The findings were made possible with cutting-edge observation tools -- the Nasmyth Adaptive Optics System and the Near-Infrared Imager and Spectrograph adaptive optics camera, collectively known as NOAS/CONICA -- which were mounted Nov. 25, 2001, on the 27-foot (8.2-meter) Yepun telescope. This fourth and final unit completed the Very Large Telescope at the ESO observatory, which sits atop Cerro Paranal, an 8,700-foot (2,635-meter) high mountain in Chile's pollution-free Atacama Desert. Each unit -- hooked into three different instruments -- has the ability to see objects 4 billion times fainter than those visible to the naked eye.

NAOS/CONICA -- which features the largest single mirrors of any telescope in the world -- counters the distorting effects of Earth's atmosphere that make stars appear to twinkle when viewed from the ground.
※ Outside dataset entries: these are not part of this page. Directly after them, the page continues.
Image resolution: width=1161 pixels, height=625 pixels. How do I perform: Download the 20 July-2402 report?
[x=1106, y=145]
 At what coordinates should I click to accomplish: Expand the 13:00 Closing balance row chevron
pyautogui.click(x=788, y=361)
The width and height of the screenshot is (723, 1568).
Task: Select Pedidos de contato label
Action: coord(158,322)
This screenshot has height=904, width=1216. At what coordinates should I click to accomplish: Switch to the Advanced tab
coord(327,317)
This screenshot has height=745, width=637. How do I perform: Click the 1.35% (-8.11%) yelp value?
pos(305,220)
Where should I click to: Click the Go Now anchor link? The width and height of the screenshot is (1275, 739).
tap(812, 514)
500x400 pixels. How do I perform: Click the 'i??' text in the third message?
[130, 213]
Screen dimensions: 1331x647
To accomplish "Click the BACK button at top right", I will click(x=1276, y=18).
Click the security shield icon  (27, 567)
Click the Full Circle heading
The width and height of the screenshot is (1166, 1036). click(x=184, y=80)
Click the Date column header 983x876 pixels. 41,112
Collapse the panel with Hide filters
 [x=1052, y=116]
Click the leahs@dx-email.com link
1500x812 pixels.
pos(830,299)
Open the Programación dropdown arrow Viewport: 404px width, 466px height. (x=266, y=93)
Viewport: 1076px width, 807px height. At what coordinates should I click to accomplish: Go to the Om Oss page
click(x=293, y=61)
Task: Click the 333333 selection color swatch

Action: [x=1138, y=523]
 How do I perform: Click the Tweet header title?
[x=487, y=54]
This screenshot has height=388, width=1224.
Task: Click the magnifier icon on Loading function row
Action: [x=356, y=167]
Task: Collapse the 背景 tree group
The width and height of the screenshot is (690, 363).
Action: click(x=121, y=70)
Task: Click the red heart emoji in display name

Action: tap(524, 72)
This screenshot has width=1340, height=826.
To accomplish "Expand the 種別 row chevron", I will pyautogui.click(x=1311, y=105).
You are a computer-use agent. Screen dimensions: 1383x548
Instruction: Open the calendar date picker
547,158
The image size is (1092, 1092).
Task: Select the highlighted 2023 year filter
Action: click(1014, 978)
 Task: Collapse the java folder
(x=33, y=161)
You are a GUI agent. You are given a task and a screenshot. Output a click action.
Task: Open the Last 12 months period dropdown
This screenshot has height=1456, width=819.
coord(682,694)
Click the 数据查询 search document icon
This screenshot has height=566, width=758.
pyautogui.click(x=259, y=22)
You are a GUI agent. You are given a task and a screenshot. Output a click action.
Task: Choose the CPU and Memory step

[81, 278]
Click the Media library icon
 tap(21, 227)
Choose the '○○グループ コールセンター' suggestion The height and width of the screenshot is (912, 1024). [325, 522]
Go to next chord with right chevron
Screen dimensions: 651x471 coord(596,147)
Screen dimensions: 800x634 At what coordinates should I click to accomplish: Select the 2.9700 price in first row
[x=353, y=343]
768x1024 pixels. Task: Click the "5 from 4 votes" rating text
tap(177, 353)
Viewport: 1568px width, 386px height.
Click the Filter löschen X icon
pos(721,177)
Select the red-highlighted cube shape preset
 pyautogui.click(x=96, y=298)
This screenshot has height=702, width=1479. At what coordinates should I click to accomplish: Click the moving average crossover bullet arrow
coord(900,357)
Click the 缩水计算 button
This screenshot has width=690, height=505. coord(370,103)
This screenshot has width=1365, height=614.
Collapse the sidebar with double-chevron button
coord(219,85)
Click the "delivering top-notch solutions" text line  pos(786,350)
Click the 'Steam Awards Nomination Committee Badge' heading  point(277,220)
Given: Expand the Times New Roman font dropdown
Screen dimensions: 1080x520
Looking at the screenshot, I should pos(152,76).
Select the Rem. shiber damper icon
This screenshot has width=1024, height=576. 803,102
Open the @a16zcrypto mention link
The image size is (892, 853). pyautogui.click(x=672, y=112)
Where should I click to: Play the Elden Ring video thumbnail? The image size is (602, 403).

The system uses a guide star as a reference to correct the smearing caused when starlight travels through the turbulent terrestrial atmosphere. It measures the deformation, then sends commands -- 500 times a second -- to a computer-controlled flexible mirror to counter the distortion. The mirror readjusts to remove the blurring effects.


"Using this new technology, we are now able to see images that are up to 20 times sharper than they once appeared, making it possible to differentiate individual stars in the crowded stellar regions at the center of the Milky Way," Gebhardt said. "Faint stars that were practically invisible can now be isolated, and more stars in orbit at the very center of our galaxy could be found."

Space watchers believe Sagittarius A* formed billions of years ago, perhaps in the death throes of gargantuan primordial stars that collapsed in a supermassive heap. Despite a mass 2.6 million times the sun's, it is considered of meager proportions by supermassive black hole standards, which range from 1 million to 3 billion solar masses. Its rank as second-smallest among the 37 known supermassives is in keeping with an emerging connection between a black hole's mass and a galaxy's "bulge," as astronomers call it.

"Our galaxy has a small bulge fitting in nicely with this relation," Ghez told UPI.

Yet, it might not be among the smallest of black holes universe-wide, researchers added.

"Scientists are just beginning to learn about possible medium-sized black holes, which are about 1,000 times smaller than (ours)," Gebhardt told UPI.


At one time viewed merely as fantastic fodder for science fiction writers, black holes increasingly are seen as significant sources for scientific inquiry into galactic secrets.

"Scientists now realize black holes are not just items to pique curiosity but very important sources of information on how galaxies came about," Genzel said.

With its firmed-up status, Sagittarius A* likely will attract a galaxy of inquiring eyes seeking an observable model for other black holes, scientists predicted.

"This (finding) makes even more likely the supermassive black hole interpretation for the enormous concentration of dark mass detected at the center of many other galaxies," said Alvio Renzini, a scientist at ESO.

"The existence of massive black holes at the centers of galaxies has become a standard paradigm of astronomy over the last decades," Schoedel said. "By means of our straightforward and direct approach we could show that there does indeed exist a massive black hole in the center of our own galaxy. This provides a solid foundation for claiming the existence of massive black holes in other galaxies and thus for a fundamental problem of modern astronomy."